Even transactions that seem fair can violate the duty of loyalty if done without proper disclosure and consent.
Duty of Care Violations
Fiduciaries must manage assets with reasonable prudence. Breaches include failing to collect debts owed to the estate, allowing assets to depreciate through neglect, making imprudent investments, missing tax deadlines resulting in penalties, and failing to diversify concentrated holdings.
The standard isn't perfection—but reasonable care under the circumstances. Fiduciaries are judged by what a prudent person would do, not by hindsight.
Failure to Account
Fiduciaries must keep accurate records and provide accountings to beneficiaries. Refusing to share information or provide financial statements is itself a breach. Beneficiaries have the right to know what assets exist, how they're managed, and how distributions will be made.
Failure to account often signals more serious problems—fiduciaries who won't provide information may be hiding misconduct.
Unreasonable Delay
Estates should be administered within a reasonable time. Unnecessary delay that harms beneficiaries—keeping them from inheritances they need—can constitute breach. Some executors delay to continue collecting fees or to benefit from ongoing control.
While complex estates take time, simple estates lingering for years without explanation raise concerns.
Discovering Breach
Signs of potential breach include lack of communication from the executor or trustee, accountings that don't add up or seem incomplete, unexplained delays in distribution, changes in estate value that don't match market conditions, and the fiduciary's lifestyle changes suggesting they're benefiting improperly.
Request formal accountings if you have concerns. If the fiduciary refuses or provides inadequate information, that itself may warrant legal action.
Remedies for Breach
Beneficiaries can seek removal of the executor or trustee, surcharge (requiring the fiduciary to repay losses from personal funds), disgorgement of improperly taken profits, denial of compensation, attorney's fees, and in extreme cases, punitive damages.
Fiduciaries who breach their duties can be held personally liable for all resulting harm—their personal assets are at risk.
Removal of Fiduciaries
Courts can remove executors or trustees who breach their duties. Grounds for removal include proven breach, conflict of interest, incapacity, conviction of crimes, or persistent failure to perform duties. A replacement fiduciary takes over administration.
Even threats of removal sometimes prompt fiduciaries to correct their behavior.
The Litigation Process
Beneficiaries typically begin by petitioning the probate court that supervises the estate.

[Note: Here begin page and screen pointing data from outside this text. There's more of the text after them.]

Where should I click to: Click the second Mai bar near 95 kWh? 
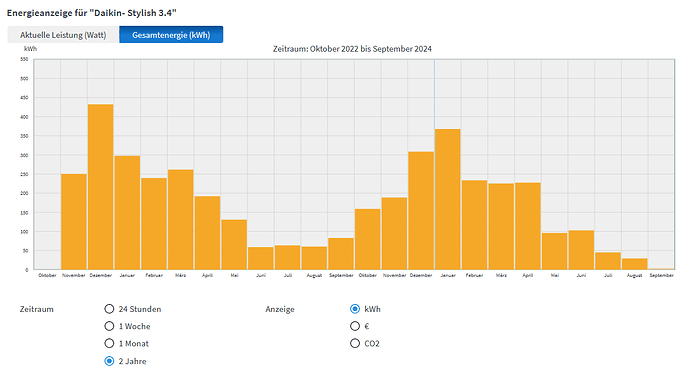pos(554,251)
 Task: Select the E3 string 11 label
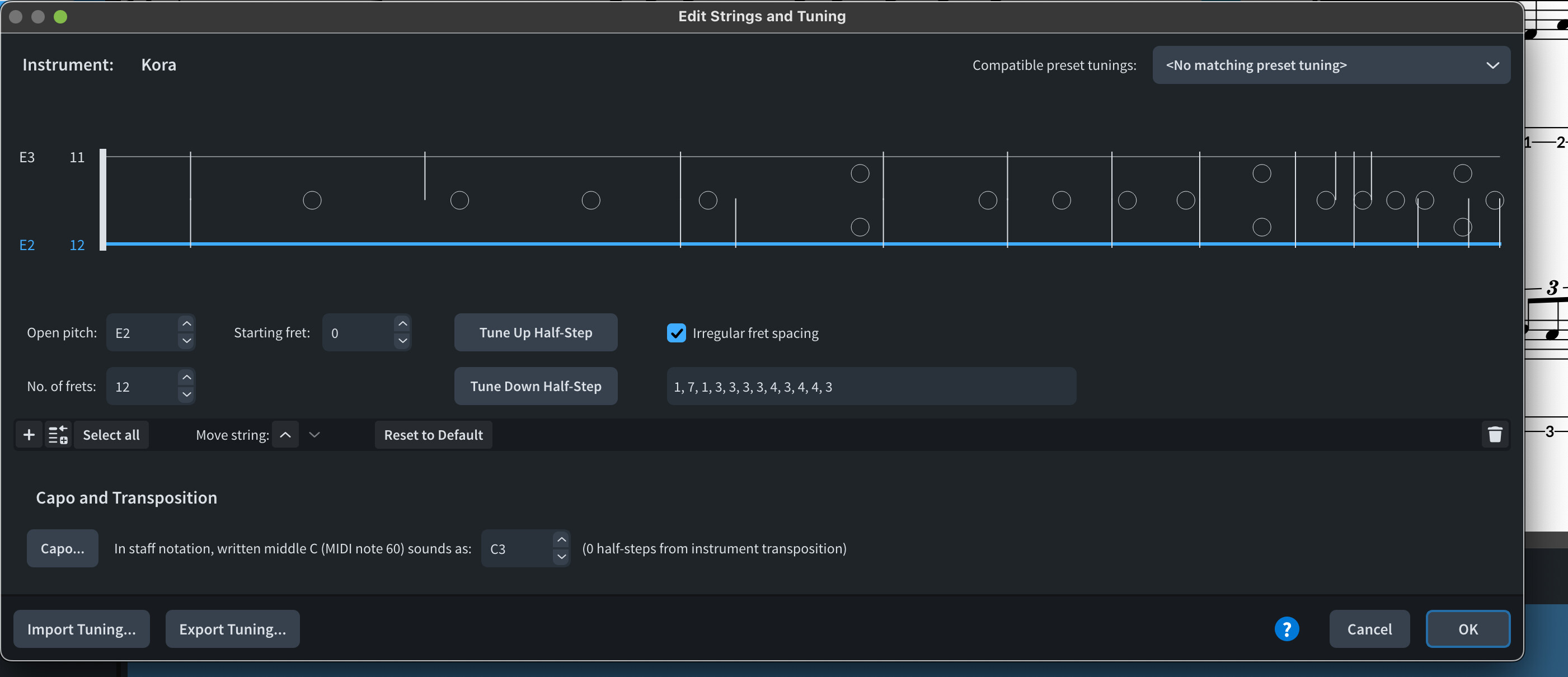click(x=77, y=158)
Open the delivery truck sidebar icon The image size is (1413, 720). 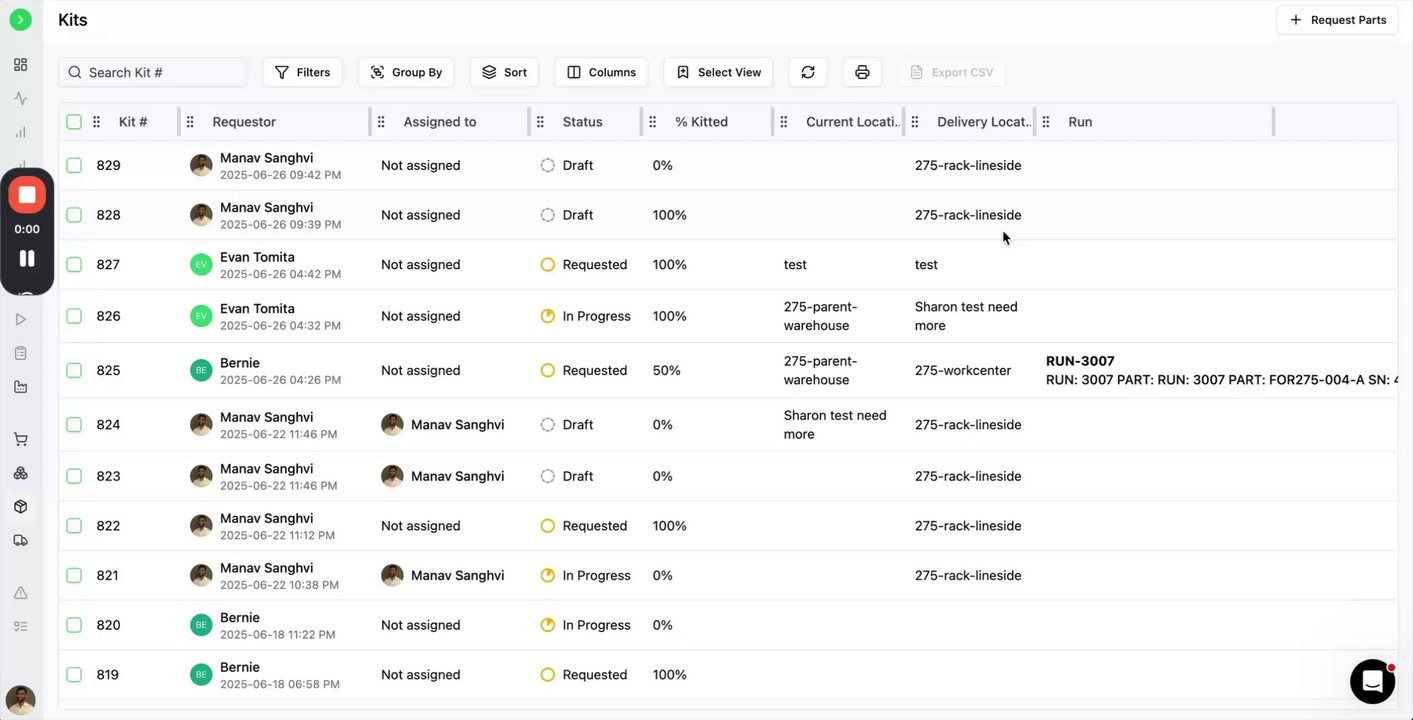[x=20, y=541]
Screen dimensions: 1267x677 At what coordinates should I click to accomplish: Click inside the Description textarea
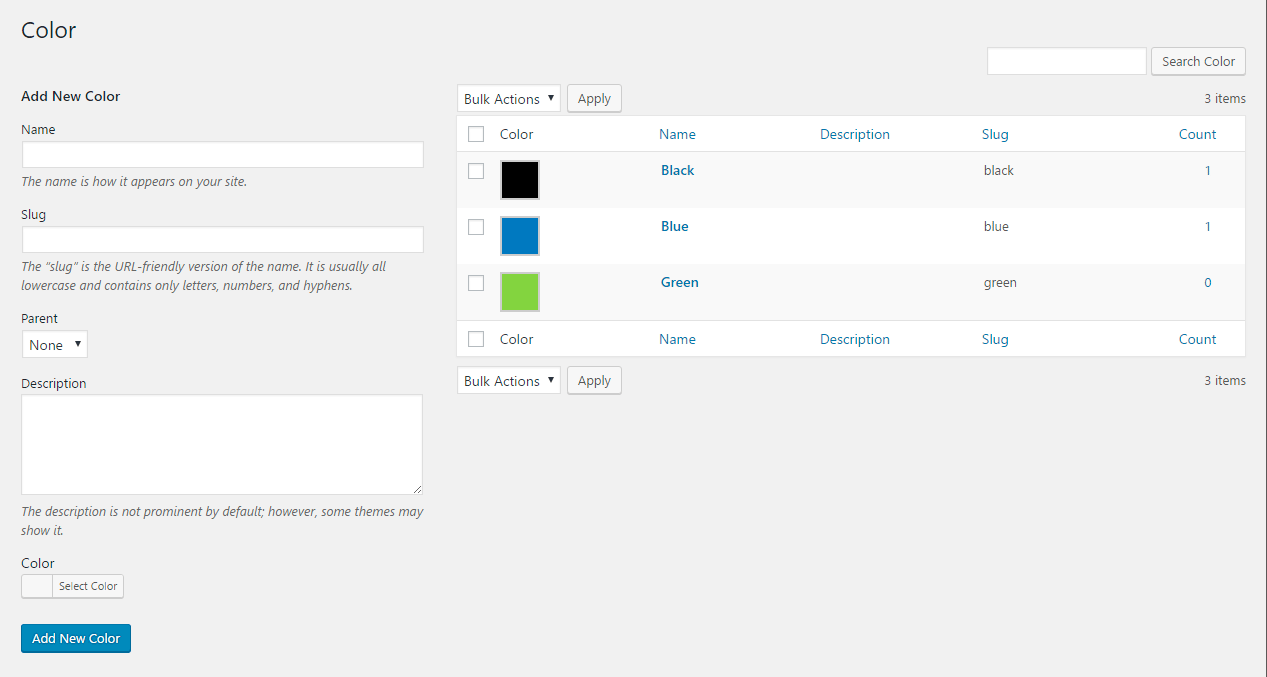tap(222, 444)
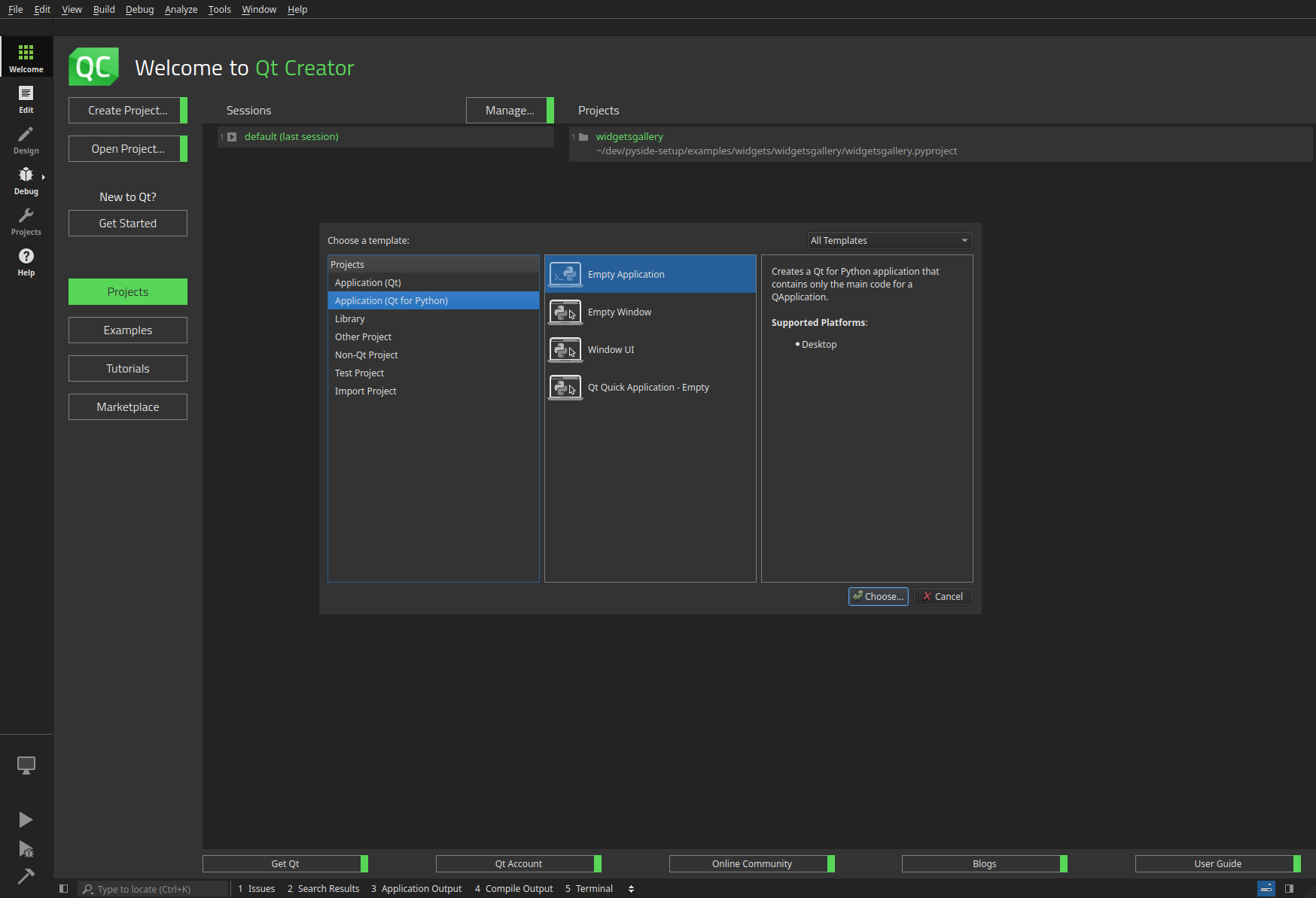Click the Choose... button

point(878,597)
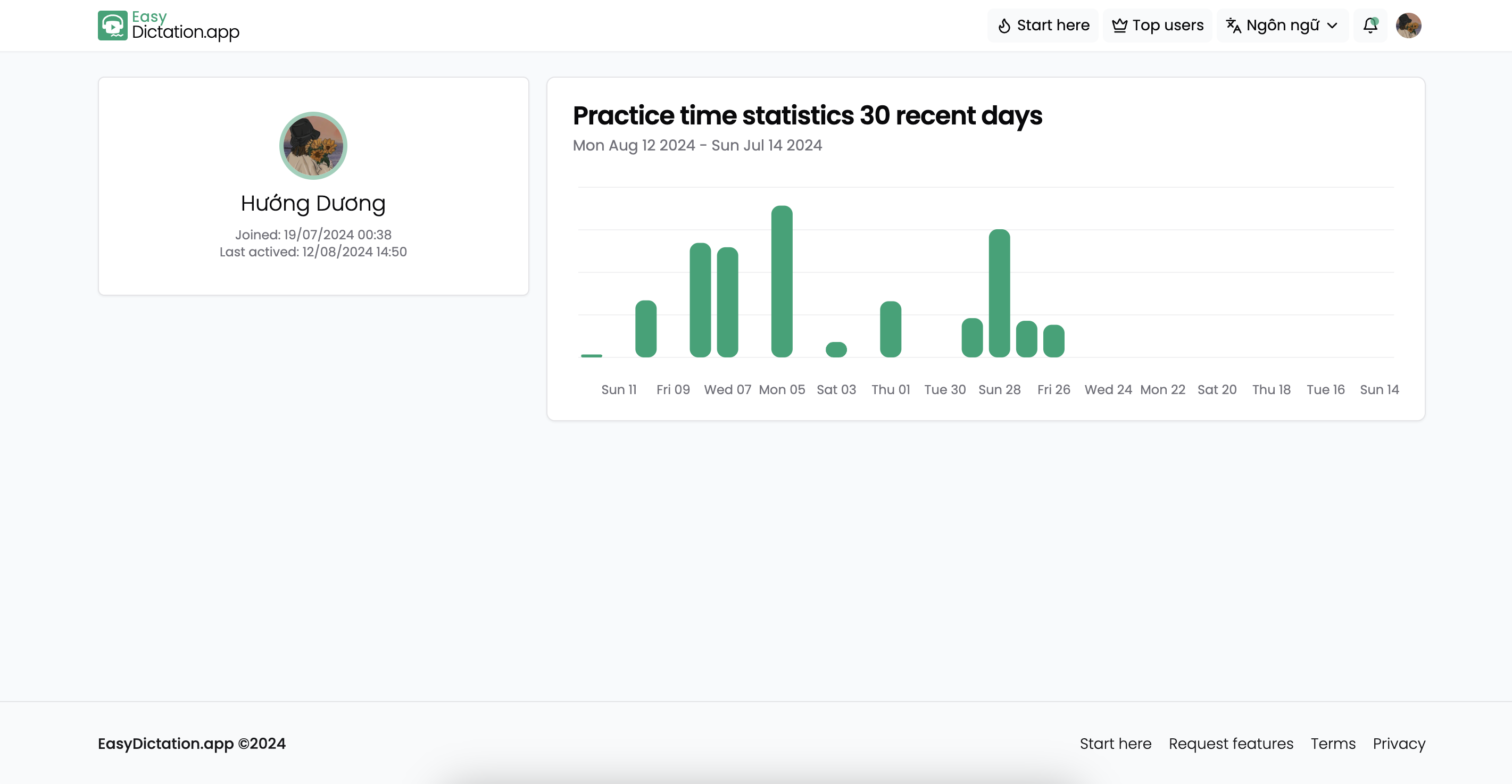1512x784 pixels.
Task: Open the Top users page
Action: [x=1167, y=25]
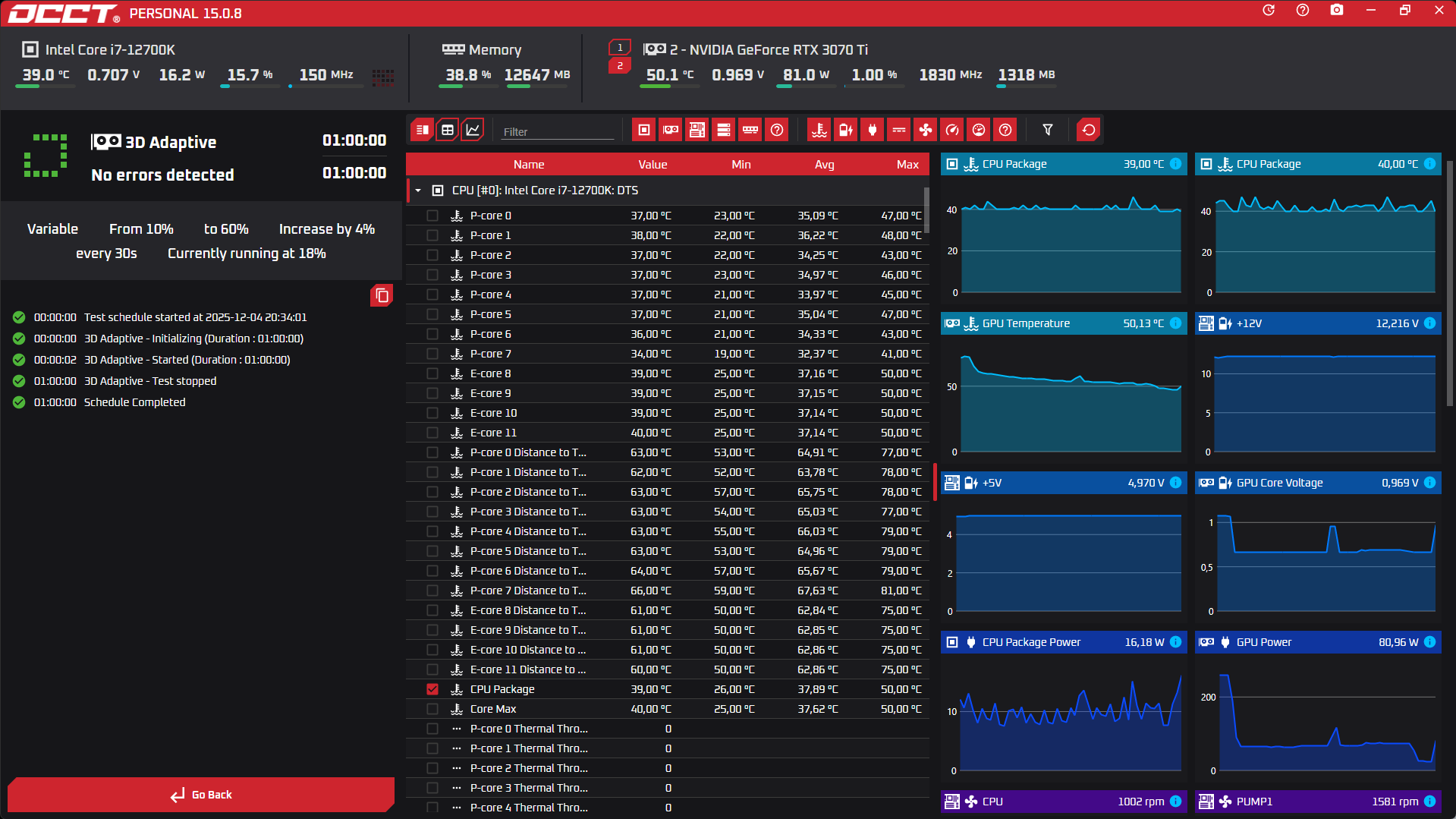Sort by the Max column header
Viewport: 1456px width, 819px height.
[907, 165]
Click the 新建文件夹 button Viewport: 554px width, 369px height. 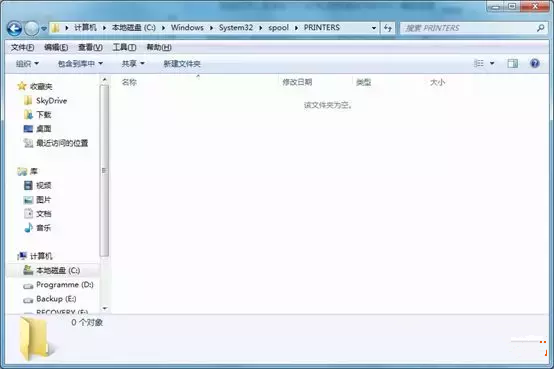click(x=182, y=64)
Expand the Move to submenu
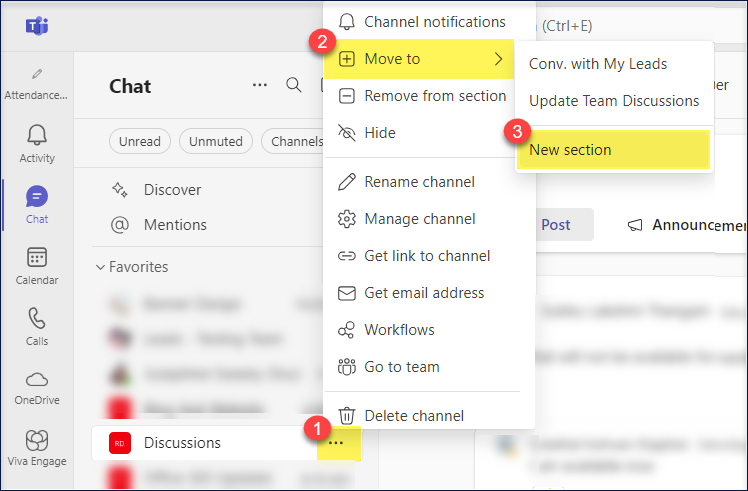The height and width of the screenshot is (491, 748). pos(420,59)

Courts can order accountings, freeze assets, and conduct evidentiary hearings. Discovery allows beneficiaries to examine records and question fiduciaries under oath.
Many disputes settle once evidence of breach becomes clear—fiduciaries often prefer to settle rather than face formal findings of misconduct.
Statute of Limitations
Claims for breach of fiduciary duty have time limits that vary by state and may depend on when you discovered or should have discovered the breach. Don't delay—delayed claims may be barred.
Getting Legal Help
Estate litigation attorneys specialize in holding fiduciaries accountable. They understand accounting requirements, can identify red flags, and know how to pursue claims effectively. Given the complexity of these cases and the resources often at stake, professional representation is strongly advisable.